Foreign Policy Journal
March 6 2015
The Armenian Genocide in Modern Turkey's Official Denialism: A Hundred
Shades of Denial.
by Grigor Boyakhchyan
March 6, 2015
Against the backdrop of Turkish official denialism, distortion, and
propaganda stunt looms the larger decay of a state rooted in organized
forgetting.
The will to truth is cowed by pressure of numerous kinds, reasons of
state on the one hand, economic necessities on the other, and, not
least, the pure careerism of intellectuals who put their expertise in
the service of power as a matter of course. When governments and
professional elites find reward in the sophistries of might makes
right, truth is bound to suffer."
-Terrence Des Pres
Repentant or emboldened through a hundred long years of denial, the
Turkish statehood stands at a critical juncture of its historical
past, present, and future. The Armenian Genocide and the Great
National Dispossession of the Armenian people from their homeland will
ultimately determine its decent place in the family of civilized
nations. Recognition and repentance, along with elimination of dire
consequences, is the right way forward for the Turkish government.
Only a month ahead of the April 24 Centennial of the Armenian
Genocide, the Republic of Armenia, together with Diaspora Armenians
from many far-flung corners of the world, brings together the vestiges
of enduring historical memory and remembrance on human suffering,
extermination and resurgence to denounce past inhumanities and prevent
future ones. Unbroken in spirit against this unprecedented crime, the
message they bring to the fore of international agenda stretches far
beyond the tragedy of a single nation to embrace the whole humanity.

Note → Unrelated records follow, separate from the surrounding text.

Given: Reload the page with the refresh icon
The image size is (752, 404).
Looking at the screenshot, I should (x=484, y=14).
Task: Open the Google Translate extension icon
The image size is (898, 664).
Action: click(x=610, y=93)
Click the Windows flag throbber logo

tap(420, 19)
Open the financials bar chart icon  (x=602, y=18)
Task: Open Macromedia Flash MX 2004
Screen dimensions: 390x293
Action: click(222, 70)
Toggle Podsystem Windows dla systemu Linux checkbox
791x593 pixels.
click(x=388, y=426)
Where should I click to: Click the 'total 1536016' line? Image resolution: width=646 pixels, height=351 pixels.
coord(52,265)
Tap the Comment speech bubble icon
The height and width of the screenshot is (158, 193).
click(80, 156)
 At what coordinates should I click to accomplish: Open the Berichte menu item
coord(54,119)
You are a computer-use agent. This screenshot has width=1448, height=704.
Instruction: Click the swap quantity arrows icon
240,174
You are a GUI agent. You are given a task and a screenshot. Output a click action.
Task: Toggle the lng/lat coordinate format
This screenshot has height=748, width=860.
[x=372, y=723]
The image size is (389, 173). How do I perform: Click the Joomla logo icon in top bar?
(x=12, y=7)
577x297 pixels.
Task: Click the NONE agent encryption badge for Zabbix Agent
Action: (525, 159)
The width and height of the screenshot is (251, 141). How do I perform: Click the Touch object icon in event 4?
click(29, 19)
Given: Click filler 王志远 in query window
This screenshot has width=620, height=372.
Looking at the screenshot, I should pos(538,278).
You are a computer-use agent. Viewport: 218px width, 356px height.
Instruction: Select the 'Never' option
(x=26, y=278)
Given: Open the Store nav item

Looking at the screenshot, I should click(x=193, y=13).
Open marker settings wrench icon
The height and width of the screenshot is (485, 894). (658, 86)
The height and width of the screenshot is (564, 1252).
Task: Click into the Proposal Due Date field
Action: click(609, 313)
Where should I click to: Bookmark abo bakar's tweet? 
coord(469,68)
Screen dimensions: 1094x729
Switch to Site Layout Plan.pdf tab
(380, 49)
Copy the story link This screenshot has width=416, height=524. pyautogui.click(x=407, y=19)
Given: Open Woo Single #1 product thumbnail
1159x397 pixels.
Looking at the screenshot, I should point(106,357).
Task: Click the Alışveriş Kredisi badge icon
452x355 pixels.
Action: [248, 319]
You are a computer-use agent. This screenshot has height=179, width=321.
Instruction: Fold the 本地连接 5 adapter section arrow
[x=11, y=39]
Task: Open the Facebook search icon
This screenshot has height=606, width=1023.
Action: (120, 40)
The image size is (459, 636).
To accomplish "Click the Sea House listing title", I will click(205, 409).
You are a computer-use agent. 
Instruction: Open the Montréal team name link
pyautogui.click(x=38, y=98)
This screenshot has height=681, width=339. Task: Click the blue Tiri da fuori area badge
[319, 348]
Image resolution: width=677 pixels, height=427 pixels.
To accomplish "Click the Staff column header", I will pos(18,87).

Against the backdrop of Turkish official denialism, distortion, and
propaganda stunt - as the commemoration of Gallipoli landings staged
by the Turkish government on April 24 demonstrate - looms the larger
decay of a state rooted in organized forgetting and long-enforced
oblivion. Not only does the strenuous denial of the Armenian Genocide
by the Turkish government constitute a form of renewed aggression that
should be condemned and outlawed in its own right, but it also
forecloses the mere opportunity for many decent men and women in
Turkey to come to grips with their own history.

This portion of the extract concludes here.